Sahil Dhingra: That is helpful. And then my follow-up question is related to the recent approval of Lasix ONYU, the product where you have royalties. How do you see that product versus the existing products in the market, specifically FUROSCIX that is marketed by scPharma, which was recently acquired by another company, MannKind. And we also saw a recent approval of a nasal spray in the same category. So could you speak to what are your thoughts on the product and peak sales potential for that product?
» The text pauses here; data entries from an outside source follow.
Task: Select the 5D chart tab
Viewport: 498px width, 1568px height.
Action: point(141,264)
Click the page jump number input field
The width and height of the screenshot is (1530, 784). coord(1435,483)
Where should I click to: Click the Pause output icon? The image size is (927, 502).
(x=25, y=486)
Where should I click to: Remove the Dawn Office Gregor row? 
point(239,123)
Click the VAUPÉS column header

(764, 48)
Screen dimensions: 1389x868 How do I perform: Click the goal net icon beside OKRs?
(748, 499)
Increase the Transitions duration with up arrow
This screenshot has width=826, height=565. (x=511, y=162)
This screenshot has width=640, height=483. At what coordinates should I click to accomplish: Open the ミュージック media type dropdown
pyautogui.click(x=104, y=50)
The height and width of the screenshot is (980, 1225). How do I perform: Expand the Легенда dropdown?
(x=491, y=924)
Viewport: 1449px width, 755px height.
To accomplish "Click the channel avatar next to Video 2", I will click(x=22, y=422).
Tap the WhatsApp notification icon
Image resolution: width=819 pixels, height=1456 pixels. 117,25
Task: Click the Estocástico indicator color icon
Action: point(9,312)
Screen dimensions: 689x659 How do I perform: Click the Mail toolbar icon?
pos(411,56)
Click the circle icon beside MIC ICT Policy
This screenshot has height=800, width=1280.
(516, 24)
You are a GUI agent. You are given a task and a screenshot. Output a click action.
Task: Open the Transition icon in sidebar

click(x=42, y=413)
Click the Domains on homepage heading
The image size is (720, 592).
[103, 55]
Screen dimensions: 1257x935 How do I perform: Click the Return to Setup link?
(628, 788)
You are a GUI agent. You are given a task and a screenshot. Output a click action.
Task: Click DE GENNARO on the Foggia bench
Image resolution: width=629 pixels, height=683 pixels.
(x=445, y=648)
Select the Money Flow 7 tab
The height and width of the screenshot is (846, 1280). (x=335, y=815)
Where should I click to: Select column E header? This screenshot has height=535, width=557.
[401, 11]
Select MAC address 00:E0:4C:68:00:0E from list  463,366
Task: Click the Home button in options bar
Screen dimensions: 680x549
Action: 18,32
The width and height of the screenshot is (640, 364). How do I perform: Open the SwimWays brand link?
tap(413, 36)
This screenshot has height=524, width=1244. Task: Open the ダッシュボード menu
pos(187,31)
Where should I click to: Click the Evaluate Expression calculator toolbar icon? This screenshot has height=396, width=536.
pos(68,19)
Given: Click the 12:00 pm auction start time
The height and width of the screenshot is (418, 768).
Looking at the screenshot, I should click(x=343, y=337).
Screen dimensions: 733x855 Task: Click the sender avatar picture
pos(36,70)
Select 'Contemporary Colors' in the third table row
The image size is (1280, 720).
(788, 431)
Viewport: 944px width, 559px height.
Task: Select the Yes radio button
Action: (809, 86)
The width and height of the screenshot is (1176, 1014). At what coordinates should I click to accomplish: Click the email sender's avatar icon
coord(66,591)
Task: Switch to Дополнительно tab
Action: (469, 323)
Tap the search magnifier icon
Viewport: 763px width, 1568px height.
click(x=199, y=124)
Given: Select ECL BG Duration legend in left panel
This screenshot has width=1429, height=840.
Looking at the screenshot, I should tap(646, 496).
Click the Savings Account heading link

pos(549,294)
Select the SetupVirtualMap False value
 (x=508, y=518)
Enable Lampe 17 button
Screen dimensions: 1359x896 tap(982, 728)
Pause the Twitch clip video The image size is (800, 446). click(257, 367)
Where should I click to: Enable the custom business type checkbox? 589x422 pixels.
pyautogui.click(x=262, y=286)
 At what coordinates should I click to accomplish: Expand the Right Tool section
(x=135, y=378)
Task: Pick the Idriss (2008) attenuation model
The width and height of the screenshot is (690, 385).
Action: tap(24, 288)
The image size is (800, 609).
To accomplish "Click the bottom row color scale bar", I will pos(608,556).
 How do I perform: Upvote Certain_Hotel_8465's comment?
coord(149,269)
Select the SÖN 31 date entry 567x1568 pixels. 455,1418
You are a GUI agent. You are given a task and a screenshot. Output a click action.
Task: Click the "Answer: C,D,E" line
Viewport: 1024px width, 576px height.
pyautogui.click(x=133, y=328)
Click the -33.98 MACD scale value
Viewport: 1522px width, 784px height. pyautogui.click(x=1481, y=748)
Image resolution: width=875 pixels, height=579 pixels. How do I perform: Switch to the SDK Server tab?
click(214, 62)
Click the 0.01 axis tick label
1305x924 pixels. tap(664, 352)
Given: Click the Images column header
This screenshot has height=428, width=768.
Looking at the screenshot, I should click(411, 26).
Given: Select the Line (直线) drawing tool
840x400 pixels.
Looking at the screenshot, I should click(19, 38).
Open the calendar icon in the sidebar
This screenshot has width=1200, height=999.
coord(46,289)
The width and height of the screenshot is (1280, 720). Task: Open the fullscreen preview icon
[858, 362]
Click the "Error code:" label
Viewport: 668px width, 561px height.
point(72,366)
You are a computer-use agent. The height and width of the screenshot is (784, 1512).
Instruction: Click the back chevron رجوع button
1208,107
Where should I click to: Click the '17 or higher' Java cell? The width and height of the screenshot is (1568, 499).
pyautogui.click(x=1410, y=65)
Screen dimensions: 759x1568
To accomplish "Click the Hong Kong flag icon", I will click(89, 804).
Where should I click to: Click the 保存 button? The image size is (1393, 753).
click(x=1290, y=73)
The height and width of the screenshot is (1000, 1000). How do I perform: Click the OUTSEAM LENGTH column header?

Lauren Hay: Sure. Thanks for the question. So yes, we were really encouraged to see the full approval for our partner SQ Innovation. And I think the existing product kind of has validated the potential for moving the treatment from the inpatient setting to the outpatient setting. And there’s a lot of kind of macro momentum around trying to get patients out of the hospital more quickly kind of across the health care spectrum. And so we’re really encouraged to see patients have another treatment option, and we believe that it’s differentiated in several ways, including the size of the device and just sort of the convenience for patients and the commercial rollout strategy. So we’ll look forward to seeing more. At this point, there’s no information regarding guidance or anything like that, but we view this product as a very positive introduction into the marketplace.

Operator: Thank you. And this does conclude our question-and-answer session. I would like to thank our speakers for today’s presentation, and thank you all for joining us. This concludes today’s conference call. You may now disconnect.